Один — страница 663 из 1277

А пока будем говорить про Туве Янссон — почему-то огромное количество заявок именно про неё. И я даже вам скажу почему. Дело в том, в ноябре нет ничего более… Ну, сейчас уже погода вполне ноябрьская. Как-то похолодание московское сродни тому, что в 1812 году погубило Наполеона. И вот есть полное ощущение, что единственное уютное по-настоящему чтение для таких времён — это Туве. А особенно, конечно, «В конце ноября» или «Папа и море» — те поздние поэтические сочинения, которые так хорошо ложатся на детскую душу, именно на подростковую.

Начинаем отвечать на форумные вопросы.

Андрей спрашивает: «Героиня фильма «Чужие письма» Зина Бегункова (актриса Светлана Смирнова) всегда была для меня загадочной, — не только для вас, она и для учительницы была загадкой. — Она постоянно творит зло и не осознаёт этого. Авербах в финале не даёт надежды на прозрение. Почему?»

Ну, почему там должна быть надежда на прозрение? Зина Бегункова не из тех людей, которые прозревают. Зина Бегункова из тех людей, которые (напоминаю вам фильм Абдрашитова и Миндадзе «Пьеса для пассажира») гениально встраиваются в любую среду. Вот её все осудили, а она всё равно там попросила прощения — и тут же стала организовывать всех, и передавать вещи по цепочке. Помните, там финал, в котором она опять командует. Зина не может не командовать. Зина — это тот персонаж, который на самом деле идеально адаптивен. И про неё же не зря сказала собственно Рязанцева: «Ученье Маркса всесильно потому, что оно верно, и верно потому, что всесильно». Вот это человек, у которого рефлексия моральная отсутствует в принципе.

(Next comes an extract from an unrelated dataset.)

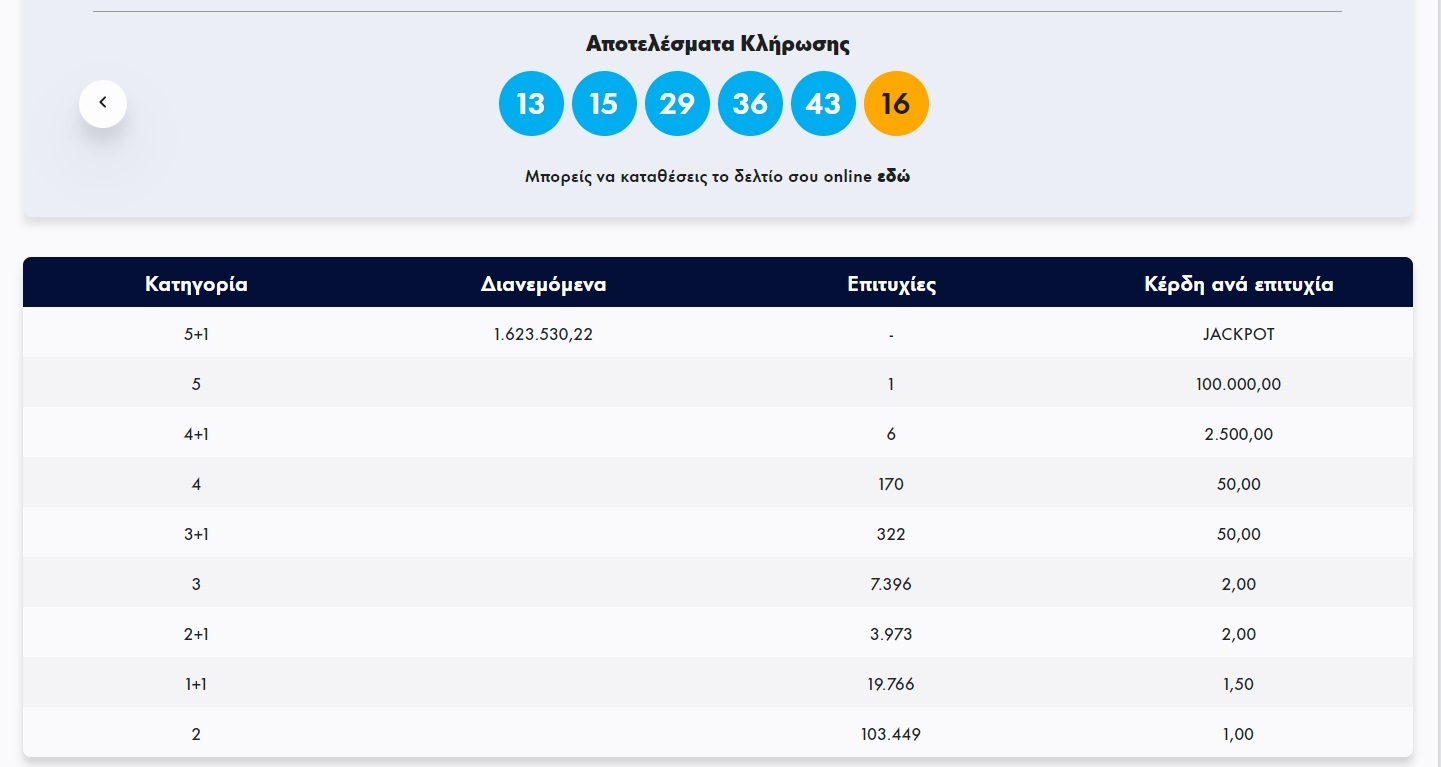Click the blue ball number 29

point(677,103)
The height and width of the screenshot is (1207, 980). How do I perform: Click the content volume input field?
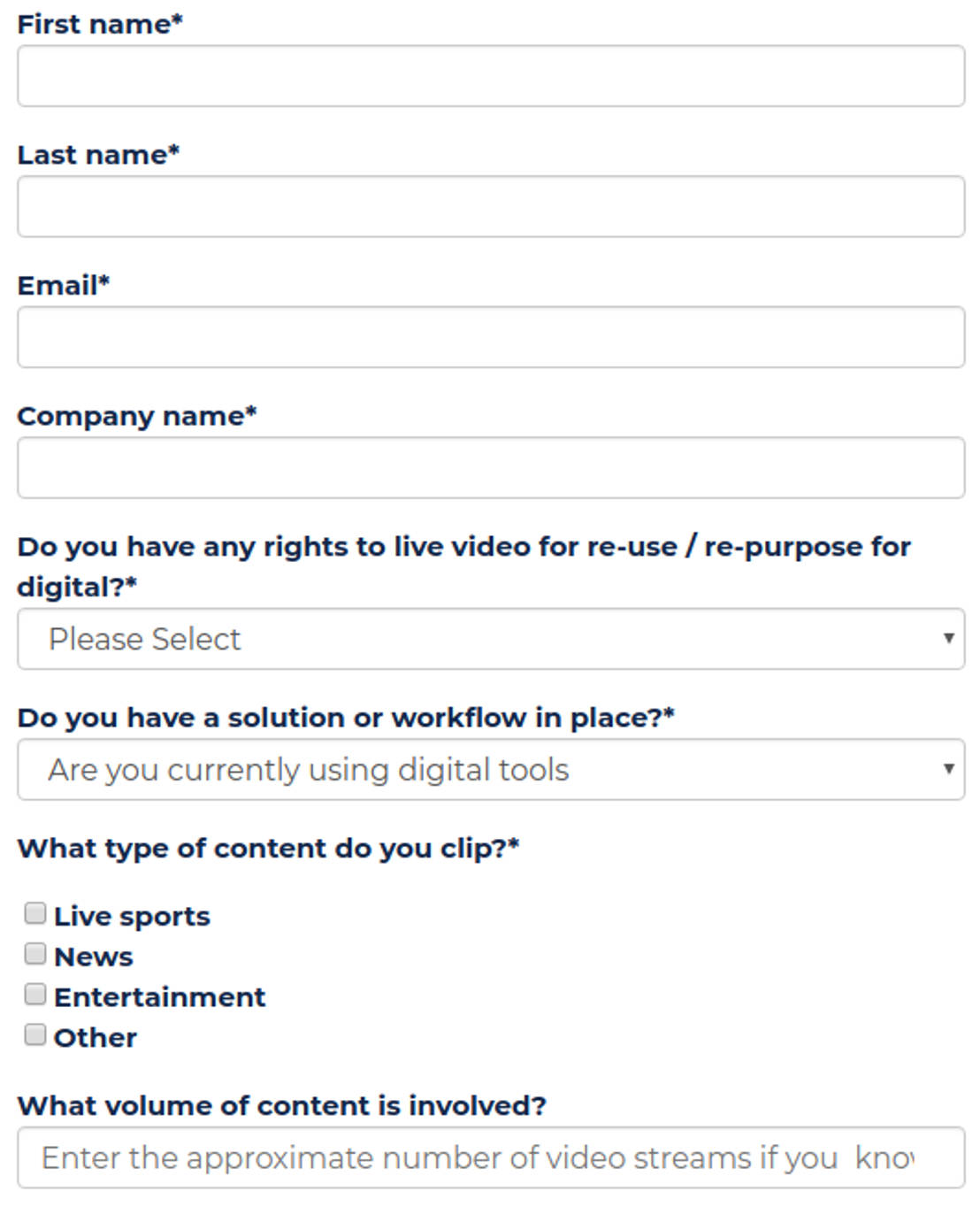[490, 1157]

И в этом фильме заложен один очень важный посыл, который я даже боюсь формулировать вслух: этические законы существуют только для тех, кто их над собой признаёт. Вот для учительницы, для Купченко, они существуют. Даже для Шарко, вот этой учительницы похуже, они тоже в каком-то смысле существуют. А для Зины Бегунковой этики нет, она не признает её, поэтому на неё это не действует. Представьте себе, что часть предметов признавала бы над собой законы земного тяготения, а другая часть не признавала бы — и в результате всё это пропадало для них всуе.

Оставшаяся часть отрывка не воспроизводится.